----- Data

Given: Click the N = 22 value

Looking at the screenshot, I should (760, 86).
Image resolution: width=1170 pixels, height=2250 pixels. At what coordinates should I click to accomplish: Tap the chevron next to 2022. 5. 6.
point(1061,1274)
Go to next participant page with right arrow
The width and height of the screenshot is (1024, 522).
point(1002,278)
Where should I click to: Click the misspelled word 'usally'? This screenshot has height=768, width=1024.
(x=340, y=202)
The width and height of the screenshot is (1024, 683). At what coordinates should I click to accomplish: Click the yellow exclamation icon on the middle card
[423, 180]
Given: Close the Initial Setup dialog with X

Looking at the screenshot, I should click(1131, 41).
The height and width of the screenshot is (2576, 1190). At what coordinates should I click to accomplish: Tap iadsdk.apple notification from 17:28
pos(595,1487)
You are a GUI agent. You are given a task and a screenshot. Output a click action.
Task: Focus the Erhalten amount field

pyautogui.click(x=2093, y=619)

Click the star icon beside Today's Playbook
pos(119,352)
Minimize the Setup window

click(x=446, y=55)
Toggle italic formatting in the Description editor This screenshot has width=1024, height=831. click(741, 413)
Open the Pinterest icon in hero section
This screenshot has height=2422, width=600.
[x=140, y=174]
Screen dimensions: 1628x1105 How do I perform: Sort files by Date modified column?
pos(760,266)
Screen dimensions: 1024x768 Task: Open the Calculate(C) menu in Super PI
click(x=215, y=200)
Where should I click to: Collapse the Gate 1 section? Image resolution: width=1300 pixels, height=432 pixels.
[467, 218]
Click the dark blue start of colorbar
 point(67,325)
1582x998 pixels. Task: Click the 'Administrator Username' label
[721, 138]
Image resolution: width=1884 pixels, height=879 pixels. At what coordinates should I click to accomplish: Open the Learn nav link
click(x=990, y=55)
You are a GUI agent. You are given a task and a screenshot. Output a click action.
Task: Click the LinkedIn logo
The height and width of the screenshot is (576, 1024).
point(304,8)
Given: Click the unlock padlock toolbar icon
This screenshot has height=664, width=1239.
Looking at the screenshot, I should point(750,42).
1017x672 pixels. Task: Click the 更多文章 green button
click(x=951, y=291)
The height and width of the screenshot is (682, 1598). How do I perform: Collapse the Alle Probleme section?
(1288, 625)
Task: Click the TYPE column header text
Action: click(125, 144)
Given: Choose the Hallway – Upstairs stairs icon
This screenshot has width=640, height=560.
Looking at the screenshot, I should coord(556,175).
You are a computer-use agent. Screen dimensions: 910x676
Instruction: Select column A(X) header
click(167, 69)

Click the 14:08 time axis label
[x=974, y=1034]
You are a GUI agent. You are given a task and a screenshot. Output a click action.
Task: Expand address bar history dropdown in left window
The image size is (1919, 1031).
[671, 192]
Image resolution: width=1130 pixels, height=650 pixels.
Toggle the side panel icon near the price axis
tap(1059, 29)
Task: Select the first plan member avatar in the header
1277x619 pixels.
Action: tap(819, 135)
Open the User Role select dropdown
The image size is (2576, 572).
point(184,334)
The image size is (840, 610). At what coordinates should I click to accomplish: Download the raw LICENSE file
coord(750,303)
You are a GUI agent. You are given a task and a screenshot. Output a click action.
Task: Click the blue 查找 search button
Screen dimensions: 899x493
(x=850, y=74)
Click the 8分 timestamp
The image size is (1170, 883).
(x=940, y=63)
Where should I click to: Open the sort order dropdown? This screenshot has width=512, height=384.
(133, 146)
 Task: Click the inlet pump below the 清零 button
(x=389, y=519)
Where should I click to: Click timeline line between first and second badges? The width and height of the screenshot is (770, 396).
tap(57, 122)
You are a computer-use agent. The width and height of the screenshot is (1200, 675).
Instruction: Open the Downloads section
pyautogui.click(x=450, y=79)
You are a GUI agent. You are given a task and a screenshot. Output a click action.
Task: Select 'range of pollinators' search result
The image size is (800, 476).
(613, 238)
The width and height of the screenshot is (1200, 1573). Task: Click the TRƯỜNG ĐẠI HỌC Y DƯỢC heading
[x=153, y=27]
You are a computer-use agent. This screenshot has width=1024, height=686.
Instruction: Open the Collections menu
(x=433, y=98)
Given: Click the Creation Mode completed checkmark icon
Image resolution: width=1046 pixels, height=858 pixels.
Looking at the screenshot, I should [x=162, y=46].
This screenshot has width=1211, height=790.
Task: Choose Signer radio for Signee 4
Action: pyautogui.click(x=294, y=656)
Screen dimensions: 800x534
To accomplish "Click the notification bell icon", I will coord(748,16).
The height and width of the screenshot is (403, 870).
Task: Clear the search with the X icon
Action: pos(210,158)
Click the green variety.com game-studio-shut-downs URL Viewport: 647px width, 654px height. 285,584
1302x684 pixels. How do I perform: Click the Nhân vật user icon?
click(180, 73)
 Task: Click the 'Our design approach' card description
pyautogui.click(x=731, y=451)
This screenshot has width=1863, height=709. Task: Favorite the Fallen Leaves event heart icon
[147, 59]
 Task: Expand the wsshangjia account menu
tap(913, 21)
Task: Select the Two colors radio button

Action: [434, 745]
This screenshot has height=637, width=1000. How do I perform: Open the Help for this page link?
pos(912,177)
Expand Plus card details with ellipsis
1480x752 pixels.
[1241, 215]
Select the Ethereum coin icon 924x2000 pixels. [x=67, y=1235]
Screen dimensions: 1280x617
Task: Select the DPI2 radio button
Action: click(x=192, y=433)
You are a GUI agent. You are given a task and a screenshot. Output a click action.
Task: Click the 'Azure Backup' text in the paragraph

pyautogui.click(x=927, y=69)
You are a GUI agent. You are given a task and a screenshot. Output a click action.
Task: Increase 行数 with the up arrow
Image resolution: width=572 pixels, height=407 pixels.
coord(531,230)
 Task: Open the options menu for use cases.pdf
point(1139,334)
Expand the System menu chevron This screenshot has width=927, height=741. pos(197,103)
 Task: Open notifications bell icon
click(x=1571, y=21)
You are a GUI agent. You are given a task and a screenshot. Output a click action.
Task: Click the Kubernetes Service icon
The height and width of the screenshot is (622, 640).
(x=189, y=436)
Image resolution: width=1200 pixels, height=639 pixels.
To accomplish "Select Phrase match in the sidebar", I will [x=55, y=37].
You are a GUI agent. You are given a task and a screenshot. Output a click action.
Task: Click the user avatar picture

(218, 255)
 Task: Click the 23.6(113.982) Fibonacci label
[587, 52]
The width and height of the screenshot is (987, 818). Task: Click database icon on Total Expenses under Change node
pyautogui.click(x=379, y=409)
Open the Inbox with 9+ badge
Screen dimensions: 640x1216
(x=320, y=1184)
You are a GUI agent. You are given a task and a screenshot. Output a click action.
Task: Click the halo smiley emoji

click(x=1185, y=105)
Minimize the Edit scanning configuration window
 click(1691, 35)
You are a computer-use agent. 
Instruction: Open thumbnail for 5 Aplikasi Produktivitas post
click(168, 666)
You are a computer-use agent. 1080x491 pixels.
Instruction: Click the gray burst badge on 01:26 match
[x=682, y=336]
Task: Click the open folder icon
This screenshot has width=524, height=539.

----------

■ Task directions:
Copy out all of the listing, exactly as it reads.

■ Result for this exercise:
Given: Click the N = 22 value

Looking at the screenshot, I should (760, 86).
Image resolution: width=1170 pixels, height=2250 pixels. At what coordinates should I click to accomplish: Tap the chevron next to 2022. 5. 6.
point(1061,1274)
Go to next participant page with right arrow
The width and height of the screenshot is (1024, 522).
point(1002,278)
Where should I click to: Click the misspelled word 'usally'? This screenshot has height=768, width=1024.
(x=340, y=202)
The width and height of the screenshot is (1024, 683). At what coordinates should I click to accomplish: Click the yellow exclamation icon on the middle card
[423, 180]
Given: Close the Initial Setup dialog with X

Looking at the screenshot, I should click(1131, 41).
The height and width of the screenshot is (2576, 1190). At what coordinates should I click to accomplish: Tap iadsdk.apple notification from 17:28
pos(595,1487)
You are a GUI agent. You are given a task and a screenshot. Output a click action.
Task: Focus the Erhalten amount field

pyautogui.click(x=2093, y=619)

Click the star icon beside Today's Playbook
pos(119,352)
Minimize the Setup window

click(x=446, y=55)
Toggle italic formatting in the Description editor This screenshot has width=1024, height=831. click(741, 413)
Open the Pinterest icon in hero section
This screenshot has height=2422, width=600.
[x=140, y=174]
Screen dimensions: 1628x1105 How do I perform: Sort files by Date modified column?
pos(760,266)
Screen dimensions: 1024x768 Task: Open the Calculate(C) menu in Super PI
click(x=215, y=200)
Where should I click to: Collapse the Gate 1 section? Image resolution: width=1300 pixels, height=432 pixels.
[467, 218]
Click the dark blue start of colorbar
 point(67,325)
1582x998 pixels. Task: Click the 'Administrator Username' label
[721, 138]
Image resolution: width=1884 pixels, height=879 pixels. At what coordinates should I click to accomplish: Open the Learn nav link
click(x=990, y=55)
You are a GUI agent. You are given a task and a screenshot. Output a click action.
Task: Click the LinkedIn logo
The height and width of the screenshot is (576, 1024).
point(304,8)
Given: Click the unlock padlock toolbar icon
This screenshot has height=664, width=1239.
Looking at the screenshot, I should point(750,42).
1017x672 pixels. Task: Click the 更多文章 green button
click(x=951, y=291)
The height and width of the screenshot is (682, 1598). How do I perform: Collapse the Alle Probleme section?
(1288, 625)
Task: Click the TYPE column header text
Action: click(125, 144)
Given: Choose the Hallway – Upstairs stairs icon
This screenshot has width=640, height=560.
Looking at the screenshot, I should coord(556,175).
You are a computer-use agent. Screen dimensions: 910x676
Instruction: Select column A(X) header
click(167, 69)

Click the 14:08 time axis label
[x=974, y=1034]
You are a GUI agent. You are given a task and a screenshot. Output a click action.
Task: Expand address bar history dropdown in left window
The image size is (1919, 1031).
[671, 192]
Image resolution: width=1130 pixels, height=650 pixels.
Toggle the side panel icon near the price axis
tap(1059, 29)
Task: Select the first plan member avatar in the header
1277x619 pixels.
Action: tap(819, 135)
Open the User Role select dropdown
The image size is (2576, 572).
point(184,334)
The image size is (840, 610). At what coordinates should I click to accomplish: Download the raw LICENSE file
coord(750,303)
You are a GUI agent. You are given a task and a screenshot. Output a click action.
Task: Click the blue 查找 search button
Screen dimensions: 899x493
(x=850, y=74)
Click the 8分 timestamp
The image size is (1170, 883).
(x=940, y=63)
Where should I click to: Open the sort order dropdown? This screenshot has width=512, height=384.
(133, 146)
 Task: Click the inlet pump below the 清零 button
(x=389, y=519)
Where should I click to: Click timeline line between first and second badges? The width and height of the screenshot is (770, 396).
tap(57, 122)
You are a computer-use agent. The width and height of the screenshot is (1200, 675).
Instruction: Open the Downloads section
pyautogui.click(x=450, y=79)
You are a GUI agent. You are given a task and a screenshot. Output a click action.
Task: Select 'range of pollinators' search result
The image size is (800, 476).
(613, 238)
The width and height of the screenshot is (1200, 1573). Task: Click the TRƯỜNG ĐẠI HỌC Y DƯỢC heading
[x=153, y=27]
You are a computer-use agent. This screenshot has width=1024, height=686.
Instruction: Open the Collections menu
(x=433, y=98)
Given: Click the Creation Mode completed checkmark icon
Image resolution: width=1046 pixels, height=858 pixels.
Looking at the screenshot, I should [x=162, y=46].
This screenshot has width=1211, height=790.
Task: Choose Signer radio for Signee 4
Action: pyautogui.click(x=294, y=656)
Screen dimensions: 800x534
To accomplish "Click the notification bell icon", I will coord(748,16).
The height and width of the screenshot is (403, 870).
Task: Clear the search with the X icon
Action: pos(210,158)
Click the green variety.com game-studio-shut-downs URL Viewport: 647px width, 654px height. 285,584
1302x684 pixels. How do I perform: Click the Nhân vật user icon?
click(180, 73)
 Task: Click the 'Our design approach' card description
pyautogui.click(x=731, y=451)
This screenshot has width=1863, height=709. Task: Favorite the Fallen Leaves event heart icon
[147, 59]
 Task: Expand the wsshangjia account menu
tap(913, 21)
Task: Select the Two colors radio button

Action: [434, 745]
This screenshot has height=637, width=1000. How do I perform: Open the Help for this page link?
pos(912,177)
Expand Plus card details with ellipsis
1480x752 pixels.
[1241, 215]
Select the Ethereum coin icon 924x2000 pixels. [x=67, y=1235]
Screen dimensions: 1280x617
Task: Select the DPI2 radio button
Action: click(x=192, y=433)
You are a GUI agent. You are given a task and a screenshot. Output a click action.
Task: Click the 'Azure Backup' text in the paragraph

pyautogui.click(x=927, y=69)
You are a GUI agent. You are given a task and a screenshot. Output a click action.
Task: Increase 行数 with the up arrow
Image resolution: width=572 pixels, height=407 pixels.
coord(531,230)
 Task: Open the options menu for use cases.pdf
point(1139,334)
Expand the System menu chevron This screenshot has width=927, height=741. pos(197,103)
 Task: Open notifications bell icon
click(x=1571, y=21)
You are a GUI agent. You are given a task and a screenshot. Output a click action.
Task: Click the Kubernetes Service icon
The height and width of the screenshot is (622, 640).
(x=189, y=436)
Image resolution: width=1200 pixels, height=639 pixels.
To accomplish "Select Phrase match in the sidebar", I will [x=55, y=37].
You are a GUI agent. You are given a task and a screenshot. Output a click action.
Task: Click the user avatar picture

(218, 255)
 Task: Click the 23.6(113.982) Fibonacci label
[587, 52]
The width and height of the screenshot is (987, 818). Task: Click database icon on Total Expenses under Change node
pyautogui.click(x=379, y=409)
Open the Inbox with 9+ badge
Screen dimensions: 640x1216
(x=320, y=1184)
You are a GUI agent. You are given a task and a screenshot. Output a click action.
Task: Click the halo smiley emoji

click(x=1185, y=105)
Minimize the Edit scanning configuration window
 click(1691, 35)
You are a computer-use agent. 
Instruction: Open thumbnail for 5 Aplikasi Produktivitas post
click(168, 666)
You are a computer-use agent. 1080x491 pixels.
Instruction: Click the gray burst badge on 01:26 match
[x=682, y=336]
Task: Click the open folder icon
This screenshot has width=524, height=539.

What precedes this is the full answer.